The vitners juice can be a little thin, if you want to add some body bannanas are good as even a little extra light dried malt extract. A nice tweak is a little toasted oak. To give it a little nose add about 5 pounds of strawberries right at the end of the primary and remove before racking, just a couple of days is good. Pasteur Red and K1V1116 also work very well. Another good tweak is to add honey instead of sugar to bring the alcohol levels up. Another very good tweak is to get a blackberry, plum or cherry Vitners and combine it with the elderberry in a 5 gal batch. It all depends on what your wife requires to make her happy and let you make a bunch of other batches and put your carboys in her living room! WVMJ


----------



## Longtrain (Dec 7, 2014)

So far, so good, Elderberry finished .996. Cleared, added SO2, 1st rack done, 1/2 oak rod added. The pH is 4.0, is this ok or should I add a bit of acid blend? 

Thanks,

Tony


----------



## Julie (Dec 7, 2014)

yes, add some acid blend, I would get ph around 3.4 - 3.5


----------



## Longtrain (Dec 13, 2014)

Ok, I got the pH adjusted, the wine has cleared, degassed a bit with an "Allinonewinepump", topped with some extra Elderberry that I saved, also added 1/2 stick of oak.

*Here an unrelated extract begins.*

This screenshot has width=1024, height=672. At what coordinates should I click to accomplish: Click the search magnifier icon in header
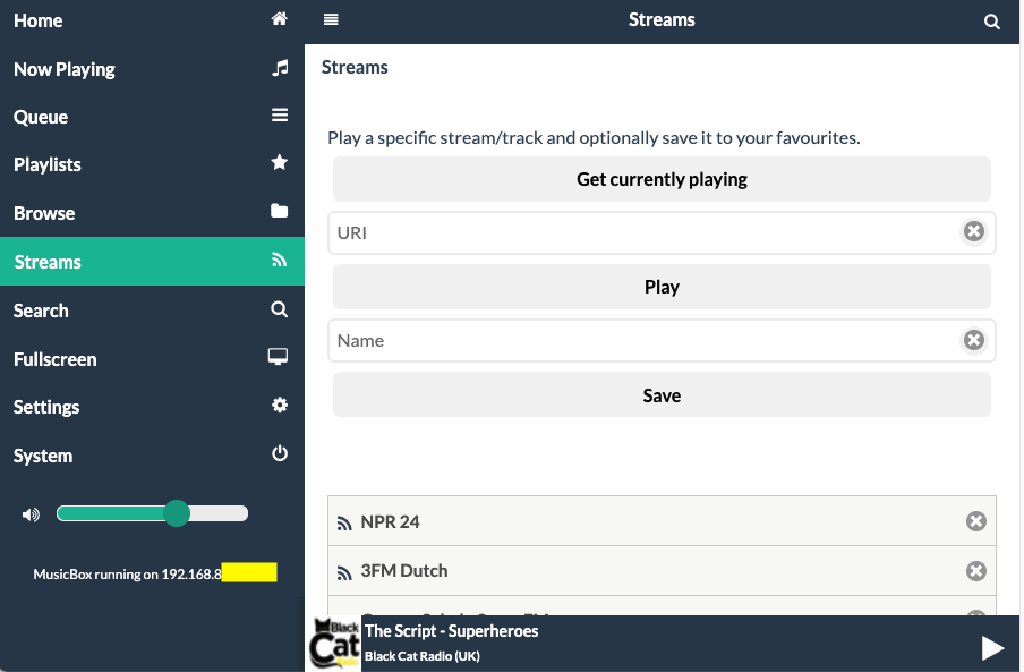click(x=991, y=22)
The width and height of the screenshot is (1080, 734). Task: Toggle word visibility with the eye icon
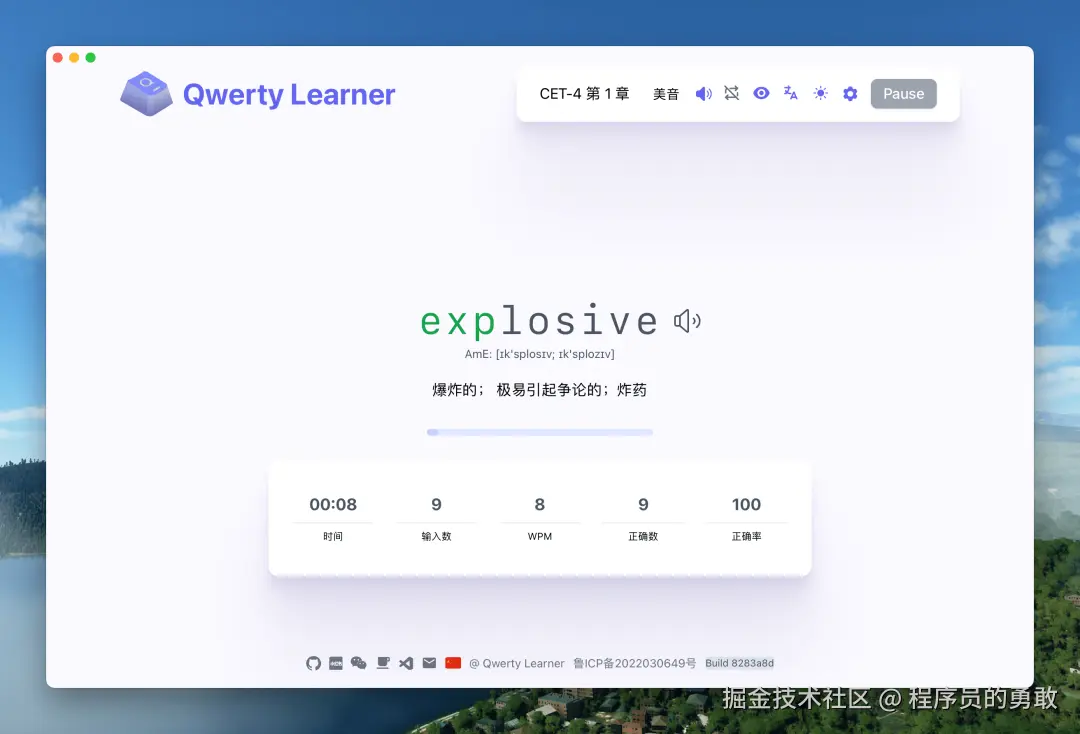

My recipe was a can of Vintners Harvest Elderberry concentrate, 1 liter of red grape concentrate, water to 3.5 gallons and the additions recommended on the Vintners instruction label along with D47 yeast. I anticipate probably racking again and definitely additional degassing prior to bottling.

Now, how long should I age this wine before bottling? Thanks.


----------



## BernardSmith (Dec 13, 2014)

The longer you can age it the better it will get. I made a batch of elderberry using the VH liquor (no added grape juice) and it continues to improve in flavor even after I bottled it. My preference is to age bulk but I know that not everyone agrees that that makes for a significantly better wine and not everyone has the carboy to allow for bulk aging.


----------



## byathread (Dec 13, 2014)

I would encourage you to age it in the carboy as long as you can (just keep the airlock topped up, or use a solid bung so long as its fully fermented to dry). Personally, I'd say minimum of two months from completion in secondary/degassing with another racking or two to ensure clarity.


----------



## Longtrain (Dec 14, 2014)

Ok, thanks, may go six months before bottling. Appreciate the suggestions. Tony


----------



## Tenbears (Dec 14, 2014)

I personaly do not recommend a solid bung while bulk aging. Unless the wine is completely degassed. It just makes no sense to me to whip O2 into a batch of wine in an attempt to remove CO2 gas, then place a solid stopper in the carboy which will prevent further off gassing, If one is going to bulk age, why not simply allow the wine to off gas naturally and reduce the O2 exposure and work? keep that airlock on and filled.


----------



## chasemandingo (Dec 14, 2014)

How about one of those new fangled waterless airlocks?


----------